De nouvelles recherches suggèrent que la quête pour comprendre le mécanisme par lequel la maladie d'Alzheimer affecte la mémoire et la cognition peut être plus compliquée qu'on ne l'avait compris auparavant.

Des chercheurs de l'Université du Wisconsin, dont l'auteur principal de l'étude Sigan Hartley, Ph.D., et Brad Christian, Ph.D., ont examiné le rôle de la protéine cérébrale amyloïde-bêta chez les adultes atteints du syndrome de Down, une maladie génétique qui laisse les gens plus susceptible de développer la maladie d'Alzheimer.

Tel que publié dans la revue Cerveau, leurs résultats révèlent plus d'informations sur les premiers stades de la maladie neurodégénérative.

«Notre espoir est de mieux comprendre le rôle de cette protéine dans la mémoire et la fonction cognitive», a déclaré Hartley.

«Avec ces informations, nous espérons mieux comprendre les premières étapes du développement de cette maladie et obtenir des informations pour guider les efforts de prévention et de traitement.»

Cependant, les résultats de leur étude peuvent non seulement aider les scientifiques à mieux comprendre la maladie car elle affecte les personnes vivant avec le syndrome de Down, mais elles sont également pertinentes pour les adultes sans syndrome génétique.

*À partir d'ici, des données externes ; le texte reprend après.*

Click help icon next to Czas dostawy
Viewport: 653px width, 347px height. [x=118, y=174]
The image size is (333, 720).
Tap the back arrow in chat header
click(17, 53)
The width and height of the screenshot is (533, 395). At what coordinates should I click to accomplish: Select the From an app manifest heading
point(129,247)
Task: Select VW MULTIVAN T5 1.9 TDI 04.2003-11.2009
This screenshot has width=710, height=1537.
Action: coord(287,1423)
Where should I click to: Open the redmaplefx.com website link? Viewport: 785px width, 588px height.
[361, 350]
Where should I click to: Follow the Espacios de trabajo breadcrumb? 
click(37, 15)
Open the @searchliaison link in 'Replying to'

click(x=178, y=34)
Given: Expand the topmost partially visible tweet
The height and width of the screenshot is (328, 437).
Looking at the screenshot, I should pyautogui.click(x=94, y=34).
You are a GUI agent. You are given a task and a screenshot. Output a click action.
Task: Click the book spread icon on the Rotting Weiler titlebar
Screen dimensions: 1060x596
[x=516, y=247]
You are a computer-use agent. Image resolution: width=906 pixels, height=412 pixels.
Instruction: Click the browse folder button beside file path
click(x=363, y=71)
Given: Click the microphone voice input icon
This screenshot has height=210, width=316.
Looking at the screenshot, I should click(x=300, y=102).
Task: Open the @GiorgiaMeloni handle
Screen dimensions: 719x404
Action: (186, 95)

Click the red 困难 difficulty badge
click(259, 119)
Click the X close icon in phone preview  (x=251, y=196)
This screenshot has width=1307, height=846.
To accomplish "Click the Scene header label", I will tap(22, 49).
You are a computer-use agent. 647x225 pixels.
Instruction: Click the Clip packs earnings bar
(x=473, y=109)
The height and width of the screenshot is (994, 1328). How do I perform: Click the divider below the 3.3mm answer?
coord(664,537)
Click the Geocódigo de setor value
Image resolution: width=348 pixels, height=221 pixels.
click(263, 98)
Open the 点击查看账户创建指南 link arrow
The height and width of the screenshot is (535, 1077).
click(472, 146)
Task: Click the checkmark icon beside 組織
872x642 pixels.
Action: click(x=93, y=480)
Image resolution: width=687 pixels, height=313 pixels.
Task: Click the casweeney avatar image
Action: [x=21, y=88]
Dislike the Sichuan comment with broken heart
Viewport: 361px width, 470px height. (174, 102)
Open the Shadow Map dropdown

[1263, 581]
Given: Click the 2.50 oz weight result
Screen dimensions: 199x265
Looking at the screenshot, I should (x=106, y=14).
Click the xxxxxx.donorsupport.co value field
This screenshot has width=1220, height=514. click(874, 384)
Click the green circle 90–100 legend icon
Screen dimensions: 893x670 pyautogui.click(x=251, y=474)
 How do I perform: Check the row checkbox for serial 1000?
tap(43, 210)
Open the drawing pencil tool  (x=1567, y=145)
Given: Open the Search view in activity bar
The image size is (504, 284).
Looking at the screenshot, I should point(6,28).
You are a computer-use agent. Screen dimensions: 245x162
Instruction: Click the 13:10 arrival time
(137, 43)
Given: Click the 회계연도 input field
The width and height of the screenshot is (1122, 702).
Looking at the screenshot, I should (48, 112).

«De nombreuses questions restent sans réponse quant à savoir à quel moment l'amyloïde-bêta, avec d'autres changements cérébraux, commence à faire des ravages sur la mémoire et la cognition et pourquoi certaines personnes peuvent être plus résistantes que d'autres», explique Hartley.

Des scientifiques de l’Université du Wisconsin, à Madison, ainsi que des collaborateurs de l’Université de Pittsburgh, ont étudié 63 adultes sains atteints du syndrome de Down, âgés de 30 à 53 ans, qui ne présentaient pas de signes cliniques d’Alzheimer ou d’autres formes de démence.

Ils ont constaté que de nombreux adultes atteints du syndrome de Down avaient des niveaux élevés de protéine amyloïde-bêta mais ne souffraient pas des conséquences négatives attendues de la protéine élevée.

La maladie d'Alzheimer est la sixième cause de décès aux États-Unis. Les personnes atteintes du syndrome de Down naissent avec une copie supplémentaire du 21e chromosome, où réside le gène codant pour la protéine amyloïde-β.

Pour l’étude, qui s’est étalée sur deux jours, les chercheurs ont utilisé l’imagerie par résonance magnétique (IRM) et la tomographie par émission de positons (TEP) pour capturer des images du cerveau des participants.

Vingt-deux des 63 participants avaient des niveaux élevés d'amyloïde-bêta mais n'ont montré aucune preuve de mémoire ou de fonction cognitive diminuée par rapport à ceux sans niveaux élevés de protéine.

Les chercheurs ont contrôlé les différences d'âge et de niveau intellectuel.

De même, lorsqu'ils sont évalués en tant que mesure continue, les taux d'amyloïde-bêta n'étaient pas liés à des différences de mémoire ou de capacité cognitive, telles que des changements dans la mémoire visuelle et verbale, l'attention et le langage.